Let’s start in Arizona.
Trump carried the state by 3.5 percentage points in 2016 — and the state has been trending away from Republicans in the last several elections. Flake is a proven vote-getter — he spent 12 years in the House before getting elected to the Senate in 2012 — who has almost $3 million in the bank. Ward is a two-term state senator — she resigned to unsuccessfully challenge John McCain in a Republican primary in 2016 — who ended June with $84,000 cash on hand.
No matter what you think of Flake or Ward, nominating Ward would be a much larger risk than nominating Flake. She has no record of winning independents and Democratic votes — she held a Republican-heavy state Senate district — and no proven blueprint for raising the millions you need to win Senate races.
Meanwhile, Democrats appear to have recruited their strongest potential candidate in Rep. Kyrsten Sinema. (She hasn’t announced yet, but appears headed in that direction.) Sinema has a moderate record, an appealing personal profile and, oh yeah, $3.2 million in the bank as of June 30.
Nominating Ward looks a lot like 2010 when Republicans nominated Christine O’Donnell over Mike Castle in Delaware or 2012 when Richard Mourdock (Indiana) and Todd Akin (Missouri) emerged as their party’s Senate nominees. It’s no accident that none of that trio is in the US Senate today — and Democrats now control each of those seats.
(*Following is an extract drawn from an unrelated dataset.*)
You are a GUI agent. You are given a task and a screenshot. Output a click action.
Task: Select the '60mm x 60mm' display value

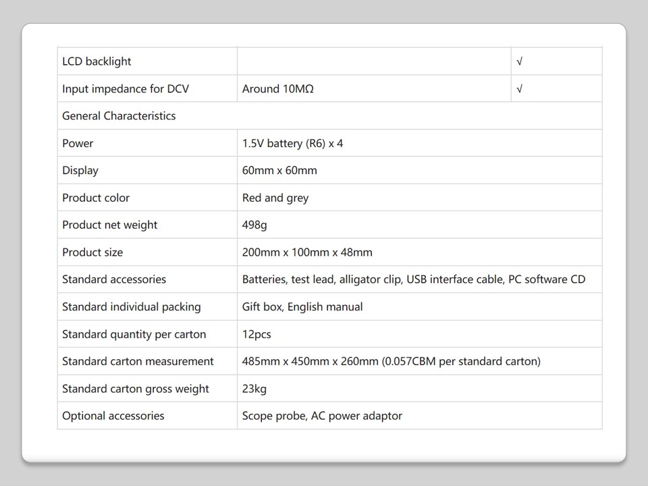(279, 170)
Tennessee is less problematic than Arizona for Republicans but still not totally beyond the reach of Democrats. Trump won the Volunteer State by 26 percentage points in 2016, and any Republican nominee — in the event Corker steps aside — would be favored to hold the seat.
But with Corker running for re-election, that is a race the national party never has to think about or spend a dime on. Democrats would put up a nominee but almost certainly wouldn’t invest in the race.
A Corker retirement, on the other hand, would lead to a likely crowded GOP primary to replace him. And Democrats would do everything they could to convince someone like, say, former Gov. Phil Bredesen to run.
Given that, it makes no sense to antagonize Corker, who has already said publicly he is undecided on whether to seek a third term. Why try to push him off the ledge by revealing private conversations if you know that a Corker retirement has even a 1% chance of complicating Republican efforts to maximize their gains in 2018?
The “why” with Trump is always elusive. My sense here is that Flake and Corker have both raised questions about Trump’s presidency and Trump feels compelled to hit back — regardless of whether it is a good or a bad thing for the broader GOP. (It is, without question, bad for the party.) Trump’s first, second and third priorities are Trump. He is marginally concerned — or interested in — the fate of the party that he ostensibly leads.
What’s far more clear is that Trump is actively hurting Senate Republicans’ chances of maximizing their gains in a once-in-a-lifetime election cycle in 2018. Which is a remarkable thing to say about a Republican president.